Mindfulness-based interventions (MBI) are aimed at relieving symptoms of stress, mental health concerns, and physical pain. They can be used to address and treat a range of symptoms and concerns. Mindfulness refers to paying attention mostly to the present moment. BMIs are aimed at distracting the patient from negative and unhealthy thoughts, beliefs, and emotions. 

Cancer has a negative effect on the quality of life (QOL) and the overall health of patients. Cancer-related symptoms include anxiety, depression, fatigue, and stress. It is thought that MBI can be used as an adjuvant therapy in cancer patients and survivors to reduce cancer-related and treatment-related symptoms. An adjuvant therapy is used in addition to the main therapy to reach the final goal.  
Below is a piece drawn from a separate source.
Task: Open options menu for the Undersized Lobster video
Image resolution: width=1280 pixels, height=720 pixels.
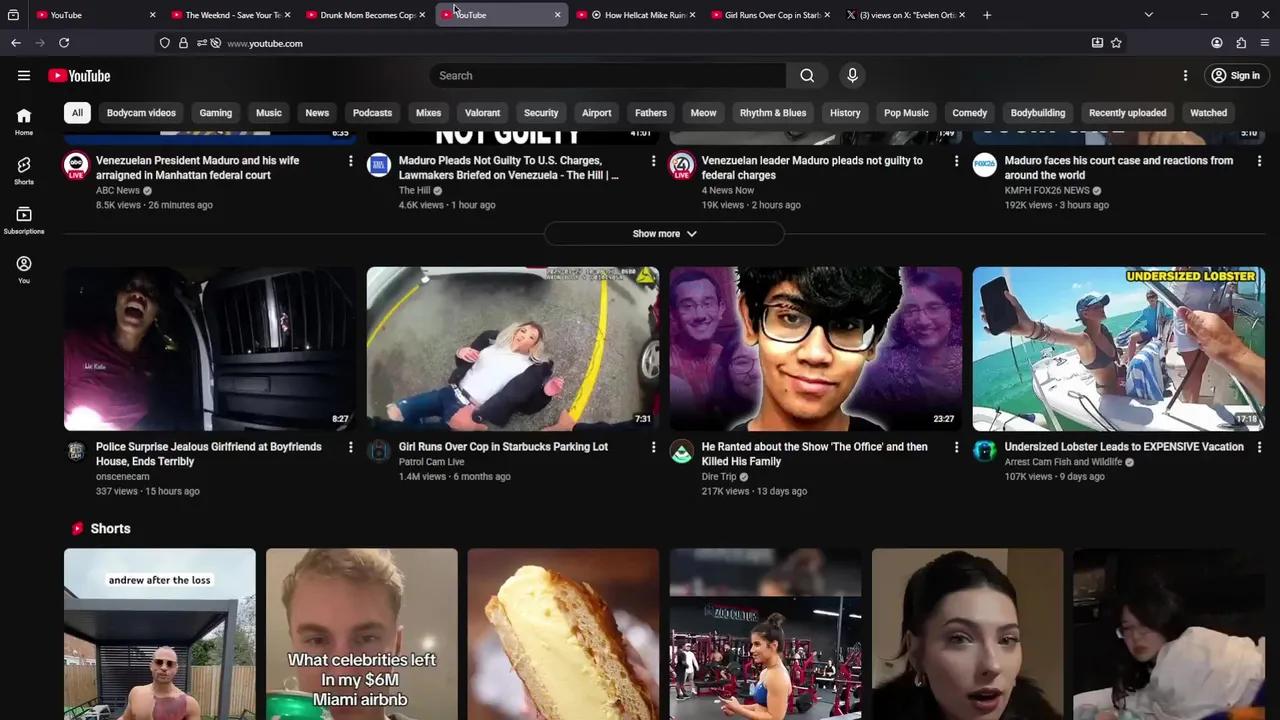Action: (1259, 447)
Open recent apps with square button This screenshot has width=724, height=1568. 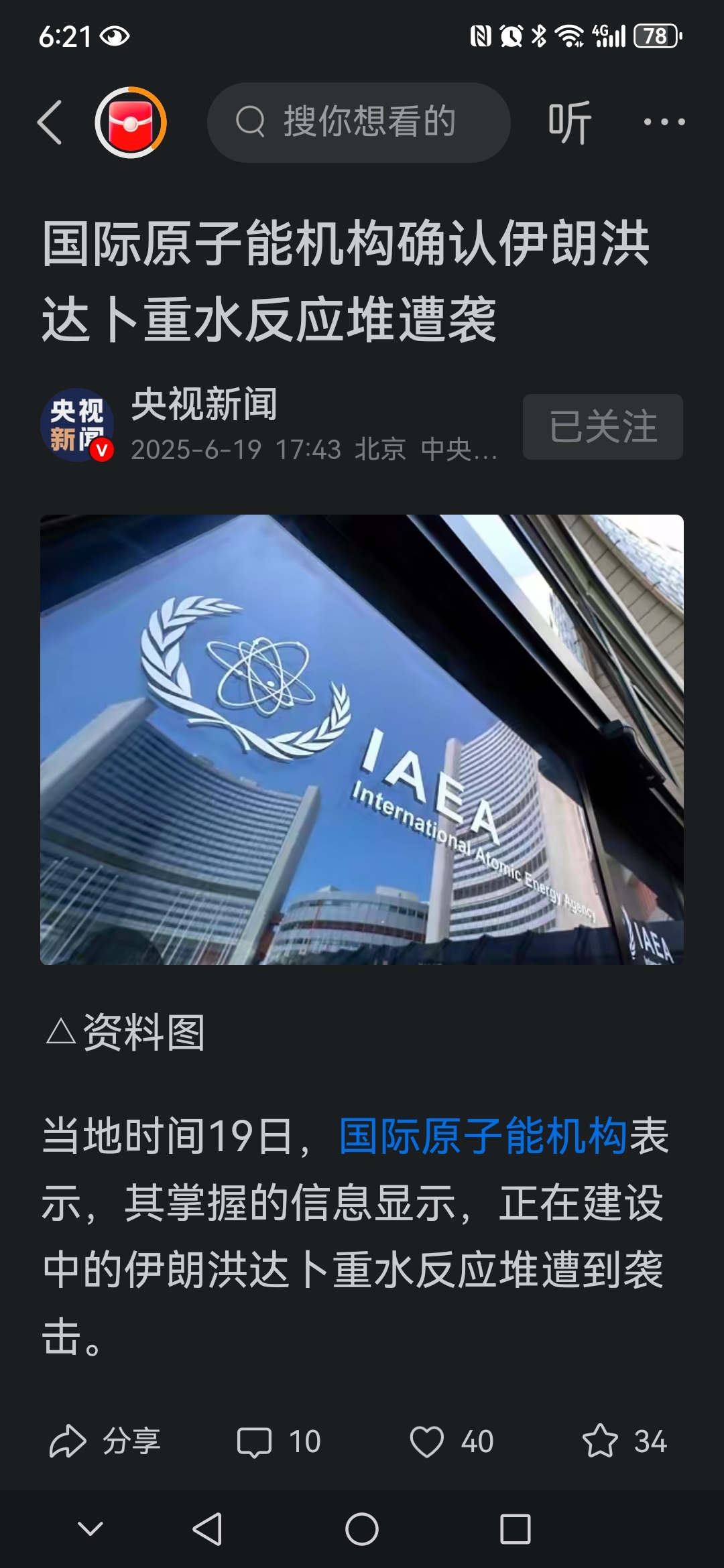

It was unknown if MBIs were effective as an adjuvant therapy for the management of cancer-related symptoms in cancer patients and survivors.

Methods & findings

This study reviewed data from 3476 cancer patients in 29 studies. Patients in these studies received MBIs or other treatments (control). The outcomes evaluated were anxiety, depression, stress and overall quality of life. 

Patients who received MBIs reported significantly lower anxiety, depression, fatigue and stress compared to patients who did not receive these interventions. Patients also reported greater QOL, posttraumatic growth and mindfulness when compared to patients who did not receive these interventions. Posttraumatic growth refers to positive personality change following traumatic life events.  

Mindfulness-based art therapy (MBAT) had the strongest intervention effect on anxiety and depression. Mindfulness-based stress reduction program (MBSR) and mindfulness-based care recovery (MBCR) also had effects on anxiety and depression.

The bottom line

This review concluded that MBI can be effectively used as an adjuvant therapy for the management of cancer-related symptoms among cancer patients and survivors. 

Published By :

Supportive care in cancer: official journal of the Multinational Association of Supportive Care in Cancer

Date :

Dec 13, 2019

Original Title :

The effectiveness of mindfulness-based interventions among cancer patients and survivors: a systematic review and meta-analysis.